• [What you will do]:
(A) According to the blackhead article, what is the medical name for a blackhead?
(B) List every experience that the blackhead article compares having blackheads to.
(C) Say whether each statement agrees with the blackhead article, and quote the words that decide it: (i) The black color of a blackhead comes from dirt in the pore. (ii) Sebum is produced by the sebaceous gland. (iii) Dr See says a blackhead is a sign of poor hygiene.

• [Excerpted text]:

·····

Having blackheads is about as fun as reversing into a pole. Or accidentally liking an 86-week-old photo while on an Instagram stalk. Or laundry day.
Yeah they’re annoying, but it’s kinda nice to know that blackheads happen to everyone. And even better – unlike laundry, they aren’t something you continually have to deal with.
There are a few different ways to treat and prevent blackheads from coming back – but before we get to that, let’s clear something up…
Are blackheads dirt?
It’s commonly thought that a blackhead is dirt stuck in the pore. Thankfully that’s a myth.
“The black colour of the blackhead is due to discolouration of the sebum when exposed to air. It is not dirt and people with blackheads are not dirty,” Dermatologist Professor Rodney Sinclair told Mamamia.
Dermatologist Doctor Jo-Ann See agrees. “A blackhead is definitely not a sign of lack of hygiene – that’s one of the acne myths.”
So, what are blackheads?
If they’re not dirt, then what are they and why are they black?!
“The medical name for a blackhead is an open comedo,” said Professor Sinclair.
“It is caused by a buildup of oil, known as sebum in the hair follicle that dilates the pore. The sebum is produced by the oil glands on the side of the hair follicle called the sebaceous gland.”
“When the oil is exposed to air it oxidises. That process produces a colour change in the sebum that turns it black, hence the name blackhead.”
How can blackheads be treated?
Dr See suggests washing with cleansers and exfoliators specifically formulated to treat congested skin.
“Washing the affected area with an acne wash which contains salicylic, glycolic acid or benzoyl peroxide or even a gentle exfoliating cleanser can often help.”

·····

• [Given records]:
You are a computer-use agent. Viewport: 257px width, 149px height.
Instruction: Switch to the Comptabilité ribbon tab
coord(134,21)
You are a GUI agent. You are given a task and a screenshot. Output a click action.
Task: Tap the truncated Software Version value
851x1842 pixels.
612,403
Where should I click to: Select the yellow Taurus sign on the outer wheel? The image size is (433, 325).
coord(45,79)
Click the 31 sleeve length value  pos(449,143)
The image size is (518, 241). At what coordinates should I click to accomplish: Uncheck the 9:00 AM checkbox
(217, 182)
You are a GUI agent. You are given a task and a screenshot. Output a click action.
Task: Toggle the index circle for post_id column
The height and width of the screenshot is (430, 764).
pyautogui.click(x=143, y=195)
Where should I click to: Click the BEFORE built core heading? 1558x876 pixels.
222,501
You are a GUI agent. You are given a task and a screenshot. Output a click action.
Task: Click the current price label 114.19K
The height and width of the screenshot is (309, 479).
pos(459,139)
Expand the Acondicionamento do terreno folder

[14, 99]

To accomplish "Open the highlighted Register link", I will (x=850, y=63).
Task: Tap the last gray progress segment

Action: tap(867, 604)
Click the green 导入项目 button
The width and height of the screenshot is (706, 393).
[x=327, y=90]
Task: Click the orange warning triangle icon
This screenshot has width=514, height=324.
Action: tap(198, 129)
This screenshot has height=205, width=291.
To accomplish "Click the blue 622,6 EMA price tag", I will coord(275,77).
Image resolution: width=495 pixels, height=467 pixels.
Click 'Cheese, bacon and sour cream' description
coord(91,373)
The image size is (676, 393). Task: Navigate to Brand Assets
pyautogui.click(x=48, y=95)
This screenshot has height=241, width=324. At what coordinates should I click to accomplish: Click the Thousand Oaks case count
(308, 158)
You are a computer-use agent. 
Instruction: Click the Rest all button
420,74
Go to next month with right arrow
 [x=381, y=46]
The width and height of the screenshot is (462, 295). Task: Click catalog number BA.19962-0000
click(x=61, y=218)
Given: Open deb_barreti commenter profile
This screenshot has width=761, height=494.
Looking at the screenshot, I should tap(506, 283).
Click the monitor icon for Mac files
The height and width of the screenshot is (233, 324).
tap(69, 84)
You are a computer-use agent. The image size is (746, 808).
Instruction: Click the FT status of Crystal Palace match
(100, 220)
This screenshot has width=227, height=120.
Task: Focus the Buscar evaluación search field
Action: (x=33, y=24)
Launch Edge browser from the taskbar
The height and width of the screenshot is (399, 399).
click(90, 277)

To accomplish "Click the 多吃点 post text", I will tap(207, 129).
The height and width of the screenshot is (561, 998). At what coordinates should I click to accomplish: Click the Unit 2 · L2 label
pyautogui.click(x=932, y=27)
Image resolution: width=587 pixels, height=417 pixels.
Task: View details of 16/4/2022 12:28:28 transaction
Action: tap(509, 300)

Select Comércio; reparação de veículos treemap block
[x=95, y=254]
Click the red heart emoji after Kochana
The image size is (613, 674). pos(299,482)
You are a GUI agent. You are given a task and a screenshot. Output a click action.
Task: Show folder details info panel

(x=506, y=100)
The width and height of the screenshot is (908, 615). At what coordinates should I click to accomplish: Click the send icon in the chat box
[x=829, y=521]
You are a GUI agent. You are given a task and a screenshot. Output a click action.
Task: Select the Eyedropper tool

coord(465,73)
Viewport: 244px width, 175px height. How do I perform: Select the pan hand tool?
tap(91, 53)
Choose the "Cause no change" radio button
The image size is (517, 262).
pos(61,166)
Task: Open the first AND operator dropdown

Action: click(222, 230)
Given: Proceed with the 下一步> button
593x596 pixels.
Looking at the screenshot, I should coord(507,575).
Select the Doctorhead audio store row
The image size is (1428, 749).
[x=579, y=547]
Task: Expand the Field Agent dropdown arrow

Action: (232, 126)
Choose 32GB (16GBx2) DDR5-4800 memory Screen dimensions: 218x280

·····

• [Task solutions]:
(A) An open comedo.

(B)
- Reversing into a pole
- Accidentally liking an 86-week-old photo while on an Instagram stalk
- Laundry day

(C)
(i) No: "The black colour of the blackhead is due to discolouration of the sebum when exposed to air. It is not dirt and people with blackheads are not dirty."
(ii) Yes: "The sebum is produced by the oil glands on the side of the hair follicle called the sebaceous gland."
(iii) No: "A blackhead is definitely not a sign of lack of hygiene."